A pele não mais reflete o frescor da aurora.
O corpo pede mais pausas.
O simples ato de se levantar da cama ou do sofá exige mais esforço.
O processo do envelhecimento envolve perdas concretas, como a agilidade que nos permitia correr sem cansaço.
Quase sempre, esse momento vem acompanhado de tristeza, como se fosse um lento processo de perdas.
Enfrentamos a despedida de entes queridos, o que nos obriga a encarar a finitude de forma inevitável.
No entanto, a vida, sábia professora, nunca retira sem oferecer algo em troca.
Envelhecer é o equilíbrio delicado entre o desbotar do corpo e o florescer da consciência.
Com o passar dos anos, aprendemos a ouvir mais e a falar menos.
Descobrimos que nem toda batalha precisa ser travada e que muitas discussões podem ser evitadas com um simples silêncio.
Conta-se que um senhor, sentado em um banco de praça observava crianças correndo e rindo, cheias de energia.
Alguém comentou, com certo tom de pesar, que ele já não podia fazer o mesmo.
Ele sorriu serenamente e respondeu:
-É verdade, mas hoje eu consigo amar sem pressa, perdoar sem esforço e compreender sem julgar.
O corpo pode cansar, mas a alma amadurece.
Aquilo que antes parecia urgente perde a importância.
Os afetos sinceros, a consciência tranquila, o bem realizado ganham novo significado.
Jesus nos alertou sobre isso quando disse:
-Onde estiver o teu tesouro, aí estará também o teu coração.
Durante muito tempo, colocamos nosso tesouro na aparência, na beleza, na força física, nas conquistas externas.
Com o passar dos anos, aprendemos a guardá-lo em outro lugar: no amor que oferecemos, na paz que conquistamos, na bondade que espalhamos.
Envelhecer, portanto, não é decadência.
É o momento em que a alma começa a se revelar com mais clareza, desprendendo-se, pouco a pouco, das ilusões do mundo material.
Ganhamos a paciência de quem já viu o sol nascer e se pôr, inúmeras vezes, compreendendo que a maioria das tempestades é passageira.
Ganhamos a liberdade de não precisar da aprovação externa, trocando a máscara social pela autenticidade do ser.
Ganhamos olhares mais brandos, a calma que antes nos faltava.
Ganhamos amigos verdadeiros, aqueles que ficam. Ganhamos histórias para contar, memórias que aquecem o coração nos dias silenciosos.
Ganhamos sabedoria para escolher o que realmente importa.
Ganhamos filhos, netos e, às vezes, até bisnetos.
Ganhamos abraços mais apertados, sorrisos que nos renovam as forças.
Ganhamos ajuda e, com ela, a humildade de aceitá-la.
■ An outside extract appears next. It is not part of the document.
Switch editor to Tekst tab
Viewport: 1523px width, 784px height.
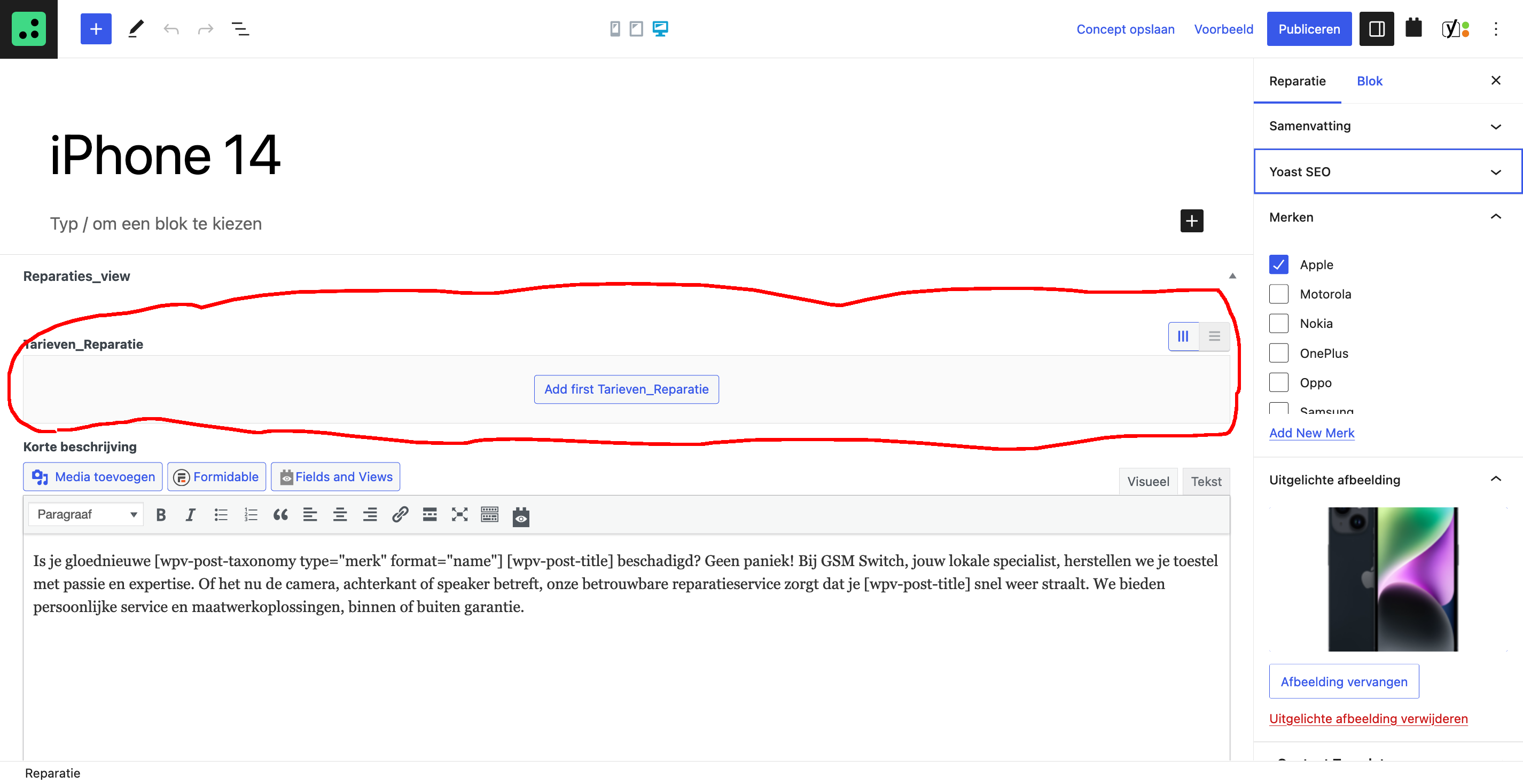[1206, 481]
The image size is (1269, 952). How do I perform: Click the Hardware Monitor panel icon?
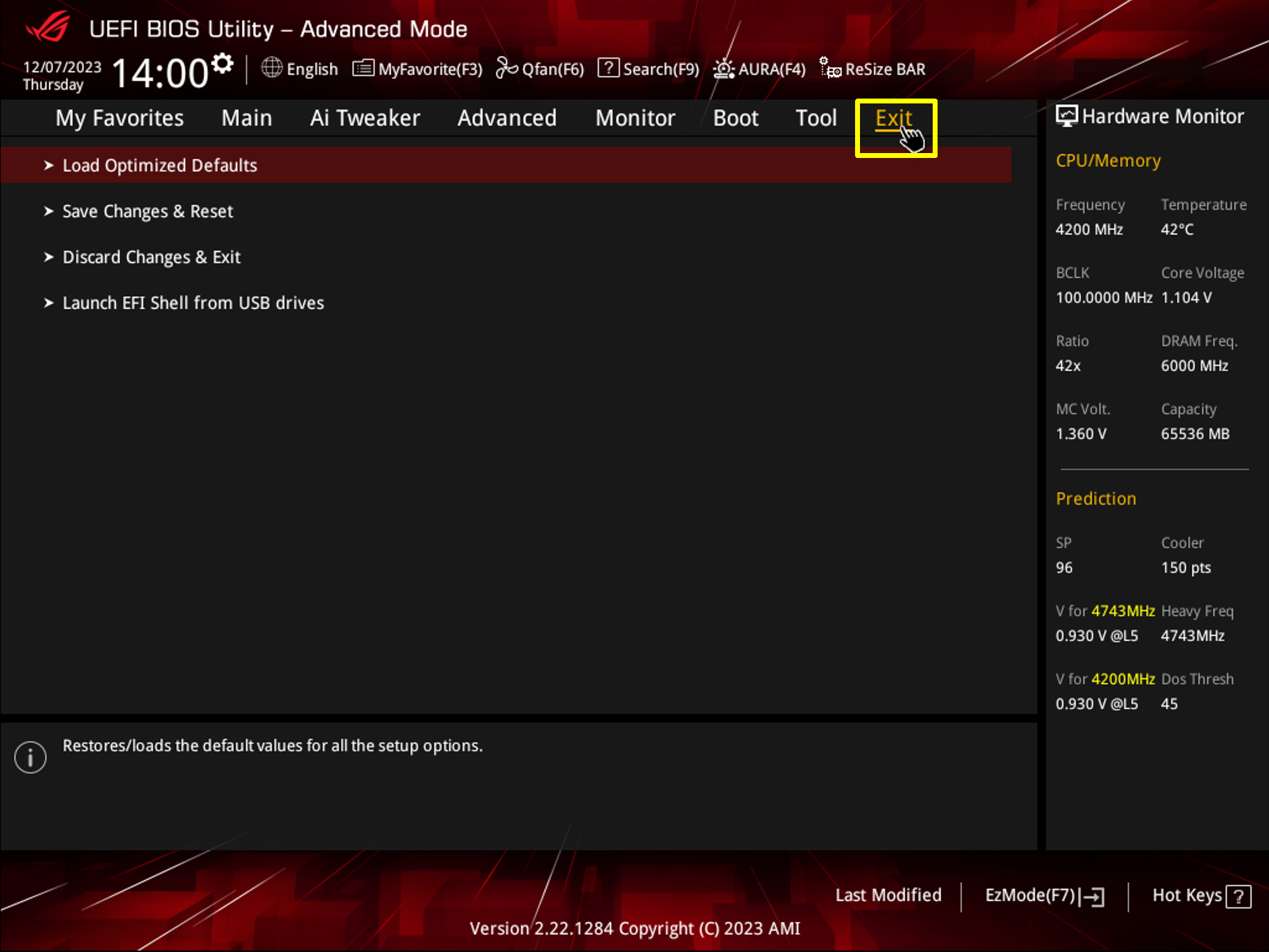point(1067,115)
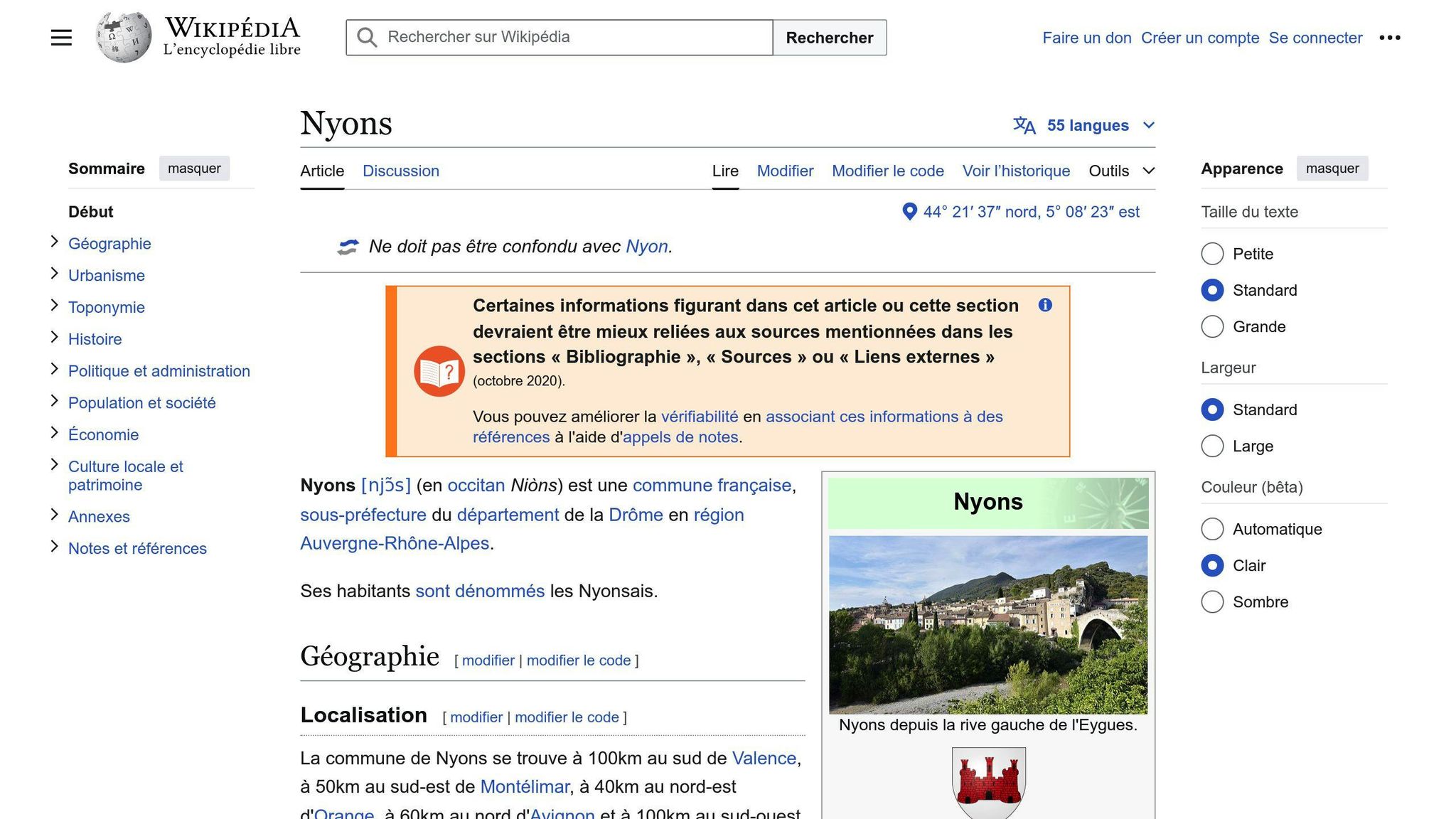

Ganhamos a oportunidade de ensinar pelo exemplo. Ganhamos um novo jeito de amar: mais sereno, mais maduro, mais verdadeiro.
Ganhamos a paz da consciência que aprendeu com a vida.
Deixamos de ser colecionadores de momentos para nos tornarmos síntese de experiências.
Perdemos o que temos para possuirmos quem somos.
Então, envelhecer será perder ou ganhar?